Decoding the Facebook: 4th of July Edition!

Find out what your friends are really trying to say on America’s Birthday!

Christian Krauspeby Christian Krauspe

Facebook allows us to display our thoughts, feelings, musings, and ramblings with the world instantly. Truly, this is a great age. But don’t you ever feel that despite the casual “status of the day” updates from your friends that you are missing out as to what they’re really trying to say?

Well, worry no more. We here at CRAVE have developed a useful little translation guide to help you in your deciphering skills. And, with the 4th of July around the corner everyone is ready for drinks, sunshine, and a much needed day off from work.

Take a look:


Katie (yesterday): A happy 4th of July to everyone! Enjoy the holiday!

What they’re really trying to say: “Like I need an excuse to drink heavily during a weekday, difference is this time I’m not hammered when I take the kids to school.”


Mike (8 hours ago): Went across state lines to get some so M80’s, mortar rounds, roman candles – you name it, we got it.

What they’re really trying to say: “One of these neighborhood cats is leaving with an extra anus tonight.”


Stacey (4 hours ago): So excited to have the family over the 4th!

What they’re really trying to say: “If I have to make or more deviled egg, or cut another slice of watermelon, I’m going open Aunt Mabel’s diabetic throat with a cheese grater.”


Steve (5 hours ago): I just want to say one thing – this is not the America our forefather’s intended! Go screw, Obama!

What they’re really trying to say: “I don’t understand a lot of the problems this country is facing, but I do know I like hot dogs, semi-automatic firearms, and the work of Larry the Cable Guy.”
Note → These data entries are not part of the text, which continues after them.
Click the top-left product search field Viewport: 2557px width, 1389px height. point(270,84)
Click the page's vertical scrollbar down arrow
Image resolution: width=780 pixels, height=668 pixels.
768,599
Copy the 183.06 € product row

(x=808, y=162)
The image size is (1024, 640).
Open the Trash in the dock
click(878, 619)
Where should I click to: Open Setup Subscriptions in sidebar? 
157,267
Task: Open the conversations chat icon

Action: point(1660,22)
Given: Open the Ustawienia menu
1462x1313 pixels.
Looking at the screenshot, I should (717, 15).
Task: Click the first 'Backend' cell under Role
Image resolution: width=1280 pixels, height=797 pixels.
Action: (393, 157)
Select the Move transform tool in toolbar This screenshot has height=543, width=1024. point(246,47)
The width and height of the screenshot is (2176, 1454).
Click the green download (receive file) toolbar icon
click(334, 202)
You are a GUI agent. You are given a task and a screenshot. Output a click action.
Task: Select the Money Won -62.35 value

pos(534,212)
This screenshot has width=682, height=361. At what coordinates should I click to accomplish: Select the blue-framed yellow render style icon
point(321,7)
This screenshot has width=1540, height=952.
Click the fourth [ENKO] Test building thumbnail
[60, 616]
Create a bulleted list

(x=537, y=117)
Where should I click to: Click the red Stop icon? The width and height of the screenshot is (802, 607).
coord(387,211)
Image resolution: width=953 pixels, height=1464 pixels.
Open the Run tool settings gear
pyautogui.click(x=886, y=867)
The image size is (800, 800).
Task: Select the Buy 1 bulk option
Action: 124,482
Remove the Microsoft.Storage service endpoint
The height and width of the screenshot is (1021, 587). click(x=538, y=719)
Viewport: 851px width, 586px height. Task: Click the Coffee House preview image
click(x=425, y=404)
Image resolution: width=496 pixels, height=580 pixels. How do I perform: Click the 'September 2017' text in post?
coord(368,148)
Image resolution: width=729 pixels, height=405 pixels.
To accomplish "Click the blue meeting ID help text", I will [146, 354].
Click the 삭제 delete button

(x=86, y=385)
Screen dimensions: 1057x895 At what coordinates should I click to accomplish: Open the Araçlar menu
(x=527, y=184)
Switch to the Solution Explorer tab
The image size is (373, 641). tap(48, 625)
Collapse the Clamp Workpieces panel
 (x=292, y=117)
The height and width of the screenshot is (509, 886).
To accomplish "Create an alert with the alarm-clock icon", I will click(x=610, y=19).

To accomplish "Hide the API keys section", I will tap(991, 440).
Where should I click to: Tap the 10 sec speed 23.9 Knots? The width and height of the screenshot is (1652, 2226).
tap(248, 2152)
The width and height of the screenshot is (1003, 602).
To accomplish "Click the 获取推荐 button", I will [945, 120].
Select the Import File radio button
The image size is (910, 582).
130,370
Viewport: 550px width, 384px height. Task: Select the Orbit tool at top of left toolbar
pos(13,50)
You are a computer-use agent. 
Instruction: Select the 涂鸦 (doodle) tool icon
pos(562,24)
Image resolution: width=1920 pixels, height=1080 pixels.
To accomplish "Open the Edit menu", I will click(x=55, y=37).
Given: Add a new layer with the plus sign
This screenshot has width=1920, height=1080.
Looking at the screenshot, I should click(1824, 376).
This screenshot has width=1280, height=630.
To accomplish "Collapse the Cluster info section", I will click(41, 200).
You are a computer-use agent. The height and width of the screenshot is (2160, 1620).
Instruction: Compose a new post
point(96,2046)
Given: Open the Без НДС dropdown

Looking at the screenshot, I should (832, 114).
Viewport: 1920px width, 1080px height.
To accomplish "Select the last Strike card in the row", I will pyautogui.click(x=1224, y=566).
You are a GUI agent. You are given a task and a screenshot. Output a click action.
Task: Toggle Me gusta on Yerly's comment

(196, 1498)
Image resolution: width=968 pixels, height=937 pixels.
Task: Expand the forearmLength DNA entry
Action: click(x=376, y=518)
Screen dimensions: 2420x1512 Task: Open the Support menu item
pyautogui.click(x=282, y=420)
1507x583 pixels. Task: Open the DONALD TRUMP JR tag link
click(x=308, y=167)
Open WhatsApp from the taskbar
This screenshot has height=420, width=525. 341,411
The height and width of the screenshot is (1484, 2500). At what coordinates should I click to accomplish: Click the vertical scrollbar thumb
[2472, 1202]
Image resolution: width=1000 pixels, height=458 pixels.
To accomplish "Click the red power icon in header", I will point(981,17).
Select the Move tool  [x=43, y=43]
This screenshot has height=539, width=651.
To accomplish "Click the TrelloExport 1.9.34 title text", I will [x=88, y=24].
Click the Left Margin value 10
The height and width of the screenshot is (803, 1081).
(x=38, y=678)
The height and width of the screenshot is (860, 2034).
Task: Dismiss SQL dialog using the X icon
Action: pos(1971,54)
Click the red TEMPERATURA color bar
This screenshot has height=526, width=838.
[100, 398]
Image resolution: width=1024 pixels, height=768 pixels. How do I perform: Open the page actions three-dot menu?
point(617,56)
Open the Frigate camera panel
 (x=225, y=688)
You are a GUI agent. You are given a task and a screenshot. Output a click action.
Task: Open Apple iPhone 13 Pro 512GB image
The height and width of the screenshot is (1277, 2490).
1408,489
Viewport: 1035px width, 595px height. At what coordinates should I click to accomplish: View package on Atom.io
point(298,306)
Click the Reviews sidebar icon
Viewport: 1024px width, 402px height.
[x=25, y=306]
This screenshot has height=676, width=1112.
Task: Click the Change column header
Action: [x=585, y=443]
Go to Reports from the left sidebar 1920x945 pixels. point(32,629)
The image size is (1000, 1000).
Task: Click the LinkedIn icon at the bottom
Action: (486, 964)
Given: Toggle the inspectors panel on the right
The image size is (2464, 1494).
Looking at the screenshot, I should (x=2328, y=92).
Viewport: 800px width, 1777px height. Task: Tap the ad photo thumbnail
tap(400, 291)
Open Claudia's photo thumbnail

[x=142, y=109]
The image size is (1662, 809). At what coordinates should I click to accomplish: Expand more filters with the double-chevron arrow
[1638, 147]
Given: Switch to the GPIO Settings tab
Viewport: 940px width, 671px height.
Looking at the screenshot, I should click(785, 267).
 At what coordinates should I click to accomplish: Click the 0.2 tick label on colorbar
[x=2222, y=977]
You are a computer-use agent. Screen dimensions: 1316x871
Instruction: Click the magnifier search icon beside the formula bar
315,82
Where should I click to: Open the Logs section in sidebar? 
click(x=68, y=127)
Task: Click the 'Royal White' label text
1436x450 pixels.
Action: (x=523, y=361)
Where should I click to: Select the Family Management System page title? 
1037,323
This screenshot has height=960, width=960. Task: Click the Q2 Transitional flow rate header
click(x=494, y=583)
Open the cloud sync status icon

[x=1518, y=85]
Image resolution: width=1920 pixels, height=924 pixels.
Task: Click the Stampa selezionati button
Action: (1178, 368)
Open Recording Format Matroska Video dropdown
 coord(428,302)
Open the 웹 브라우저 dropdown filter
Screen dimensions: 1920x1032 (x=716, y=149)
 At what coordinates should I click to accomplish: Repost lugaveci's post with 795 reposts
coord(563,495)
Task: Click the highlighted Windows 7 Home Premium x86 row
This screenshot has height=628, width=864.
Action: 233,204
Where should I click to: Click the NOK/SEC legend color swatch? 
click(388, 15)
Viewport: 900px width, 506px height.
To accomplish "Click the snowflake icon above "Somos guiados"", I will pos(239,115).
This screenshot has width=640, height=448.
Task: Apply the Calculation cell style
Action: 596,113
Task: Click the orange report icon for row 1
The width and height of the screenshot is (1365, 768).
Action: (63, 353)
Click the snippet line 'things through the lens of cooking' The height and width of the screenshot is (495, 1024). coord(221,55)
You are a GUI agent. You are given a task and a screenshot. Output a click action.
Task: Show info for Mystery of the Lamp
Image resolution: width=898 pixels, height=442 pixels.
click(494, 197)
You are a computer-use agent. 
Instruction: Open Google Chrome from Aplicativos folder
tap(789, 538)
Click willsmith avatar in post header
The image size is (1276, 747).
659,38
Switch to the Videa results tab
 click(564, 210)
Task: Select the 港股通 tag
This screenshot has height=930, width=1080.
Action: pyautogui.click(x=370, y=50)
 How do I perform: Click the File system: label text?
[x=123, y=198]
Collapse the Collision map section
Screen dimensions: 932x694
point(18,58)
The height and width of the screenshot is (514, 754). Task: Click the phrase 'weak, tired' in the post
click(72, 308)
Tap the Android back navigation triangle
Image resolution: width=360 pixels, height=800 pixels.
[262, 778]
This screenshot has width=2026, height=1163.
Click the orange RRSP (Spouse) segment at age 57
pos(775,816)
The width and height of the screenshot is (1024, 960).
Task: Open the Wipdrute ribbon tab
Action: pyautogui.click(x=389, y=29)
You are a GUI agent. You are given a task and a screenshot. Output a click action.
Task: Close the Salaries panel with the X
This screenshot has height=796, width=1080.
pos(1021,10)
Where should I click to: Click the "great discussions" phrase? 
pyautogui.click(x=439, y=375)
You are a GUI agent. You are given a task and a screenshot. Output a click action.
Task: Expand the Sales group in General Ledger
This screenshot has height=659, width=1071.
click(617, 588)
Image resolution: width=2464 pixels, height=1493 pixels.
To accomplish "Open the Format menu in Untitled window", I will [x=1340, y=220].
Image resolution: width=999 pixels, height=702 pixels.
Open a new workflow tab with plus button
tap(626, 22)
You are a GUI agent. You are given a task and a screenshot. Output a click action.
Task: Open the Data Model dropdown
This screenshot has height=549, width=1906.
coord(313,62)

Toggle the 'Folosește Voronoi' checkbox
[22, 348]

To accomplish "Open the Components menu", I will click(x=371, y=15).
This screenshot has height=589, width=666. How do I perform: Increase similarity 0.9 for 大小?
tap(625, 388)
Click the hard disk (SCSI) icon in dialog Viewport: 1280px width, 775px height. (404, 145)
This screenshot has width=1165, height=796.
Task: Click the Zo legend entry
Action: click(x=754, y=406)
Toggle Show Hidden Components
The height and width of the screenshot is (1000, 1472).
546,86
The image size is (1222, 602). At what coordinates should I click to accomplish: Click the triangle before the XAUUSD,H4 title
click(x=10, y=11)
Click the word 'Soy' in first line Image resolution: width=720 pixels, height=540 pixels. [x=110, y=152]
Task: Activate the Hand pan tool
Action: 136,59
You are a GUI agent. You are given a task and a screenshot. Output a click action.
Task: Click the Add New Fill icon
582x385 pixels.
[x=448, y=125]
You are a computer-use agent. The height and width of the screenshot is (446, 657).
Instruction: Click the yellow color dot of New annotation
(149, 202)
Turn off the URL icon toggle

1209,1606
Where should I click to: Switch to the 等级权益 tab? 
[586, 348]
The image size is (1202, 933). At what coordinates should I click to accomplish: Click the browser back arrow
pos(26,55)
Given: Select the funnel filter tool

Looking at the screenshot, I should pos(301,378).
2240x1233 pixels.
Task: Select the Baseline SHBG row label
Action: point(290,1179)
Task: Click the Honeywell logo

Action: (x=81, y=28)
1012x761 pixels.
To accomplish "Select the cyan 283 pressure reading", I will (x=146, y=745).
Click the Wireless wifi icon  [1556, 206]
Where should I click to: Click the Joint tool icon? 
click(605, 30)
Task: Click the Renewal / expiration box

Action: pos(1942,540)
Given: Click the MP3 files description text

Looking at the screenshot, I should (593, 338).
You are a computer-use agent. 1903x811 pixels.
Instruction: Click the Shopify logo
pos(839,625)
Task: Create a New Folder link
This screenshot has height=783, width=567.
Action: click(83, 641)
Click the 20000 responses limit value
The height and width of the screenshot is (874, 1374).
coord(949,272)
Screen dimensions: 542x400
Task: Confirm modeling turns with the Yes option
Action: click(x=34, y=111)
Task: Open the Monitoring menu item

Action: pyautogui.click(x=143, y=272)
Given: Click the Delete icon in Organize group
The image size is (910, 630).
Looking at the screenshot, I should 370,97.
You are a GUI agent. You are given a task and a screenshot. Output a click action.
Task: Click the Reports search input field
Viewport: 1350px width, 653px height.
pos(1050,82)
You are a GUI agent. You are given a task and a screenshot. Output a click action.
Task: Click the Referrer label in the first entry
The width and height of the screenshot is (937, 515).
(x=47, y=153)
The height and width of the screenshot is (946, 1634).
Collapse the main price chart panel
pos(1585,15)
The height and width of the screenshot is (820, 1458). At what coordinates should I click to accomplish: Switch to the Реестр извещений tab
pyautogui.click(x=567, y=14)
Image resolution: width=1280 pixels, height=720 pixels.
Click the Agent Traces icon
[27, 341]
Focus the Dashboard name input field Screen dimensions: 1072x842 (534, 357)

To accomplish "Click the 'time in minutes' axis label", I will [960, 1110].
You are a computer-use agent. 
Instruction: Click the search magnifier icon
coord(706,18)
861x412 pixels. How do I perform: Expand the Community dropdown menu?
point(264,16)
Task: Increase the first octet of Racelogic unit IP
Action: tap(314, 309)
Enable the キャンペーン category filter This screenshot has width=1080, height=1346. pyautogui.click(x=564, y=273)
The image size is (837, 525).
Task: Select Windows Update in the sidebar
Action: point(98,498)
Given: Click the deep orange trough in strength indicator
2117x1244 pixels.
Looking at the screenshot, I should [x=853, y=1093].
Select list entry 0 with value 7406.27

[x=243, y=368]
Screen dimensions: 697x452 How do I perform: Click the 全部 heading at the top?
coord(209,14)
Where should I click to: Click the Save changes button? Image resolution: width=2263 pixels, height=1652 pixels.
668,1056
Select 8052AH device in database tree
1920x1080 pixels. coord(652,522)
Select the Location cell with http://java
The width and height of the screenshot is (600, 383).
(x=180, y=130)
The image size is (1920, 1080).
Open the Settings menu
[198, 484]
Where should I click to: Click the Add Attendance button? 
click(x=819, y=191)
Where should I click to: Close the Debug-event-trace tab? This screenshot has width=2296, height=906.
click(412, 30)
Rachel (moments ago): It’s days like today that I’m proud to be an American.

What they’re really trying to say: “If that b*tch Patrice thinks I’m going to cover her shift at Chili’s, she’s, like, totally stupid. I requested off on the fourth on Brad’s calendar to go tubing with Jeff.  WTF. Patrice has been trying to switch shifts since Thursday so she can go to Bel Air with Todd.  F*ck her.”


Dan (6 hours ago): Hendrix, fireworks, George Washington, freedom, liberty, Coors light.

What they’re really trying to say: “I don’t care if I’m not drunk or not, my cousin is starting to look pretty attractive.”


Michelle (10 hours ago): Got the whole week off of work! Let the 4th of July celebration begin!

What they’re really trying to say: “Who’s going to be topless, puking tequila as Jimmy Buffet blares in the background? This girl.”


Patrick (9 hours ago): Just a quiet holiday at home.

What they’re really trying to say: “What’s the difference most people lighting off bottle rockets and me? Most people don’t attach one end to their penis.”


Jose (yesterday): Por que?

What they’re really trying to say: “Despite the fact that I was born in Duluth, this is the one day of the year people decide to egg my house. Man, it sucks being the only Mexico in Minnesota.”